(Stored data entries)
#####

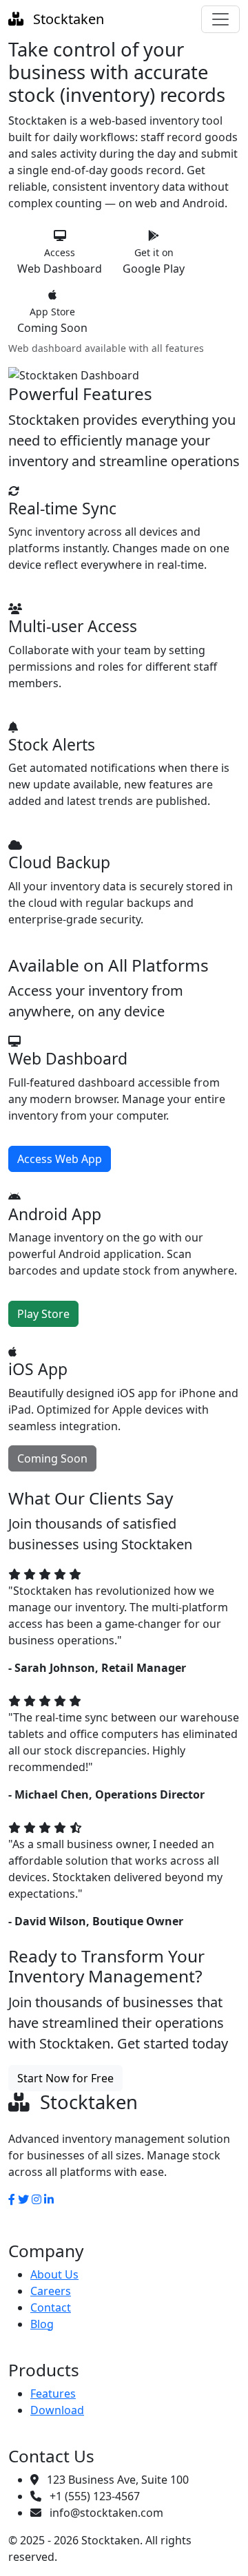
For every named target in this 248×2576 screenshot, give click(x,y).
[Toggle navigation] (220, 19)
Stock (67, 19)
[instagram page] (36, 2199)
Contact (50, 2307)
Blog (42, 2324)
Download (57, 2410)
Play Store (43, 1313)
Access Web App (59, 1158)
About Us (54, 2274)
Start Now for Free (65, 2078)
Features (53, 2393)
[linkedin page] (49, 2199)
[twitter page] (23, 2199)
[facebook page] (11, 2199)
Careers (50, 2290)
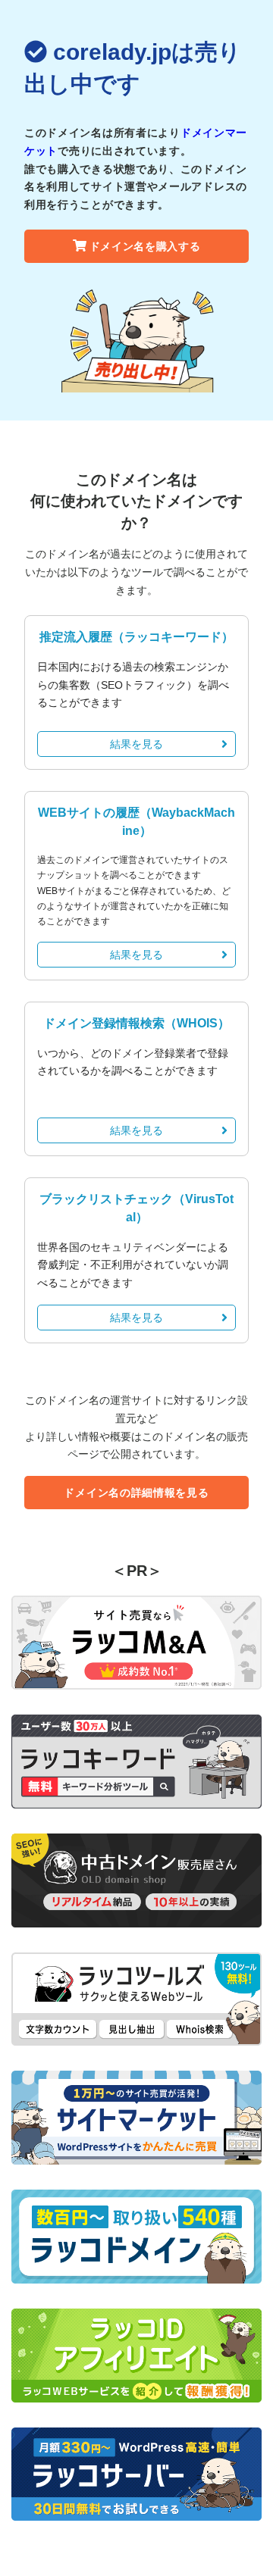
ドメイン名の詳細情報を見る (136, 1493)
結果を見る (136, 744)
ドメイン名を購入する (145, 246)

#####

◆ **Exercise directions**:
Exclude the pictures and transcribe all of the entries exactly.

◆ **Completed exercise**:
For every named target in this 248×2576 screenshot, give click(x,y).
[Toggle navigation] (220, 19)
Stock (67, 19)
[instagram page] (36, 2199)
Contact (50, 2307)
Blog (42, 2324)
Download (57, 2410)
Play Store (43, 1313)
Access Web App (59, 1158)
About Us (54, 2274)
Start Now for Free (65, 2078)
Features (53, 2393)
[linkedin page] (49, 2199)
[twitter page] (23, 2199)
[facebook page] (11, 2199)
Careers (50, 2290)
ドメイン名の詳細情報を見る (136, 1493)
結果を見る (136, 744)
ドメイン名を購入する (145, 246)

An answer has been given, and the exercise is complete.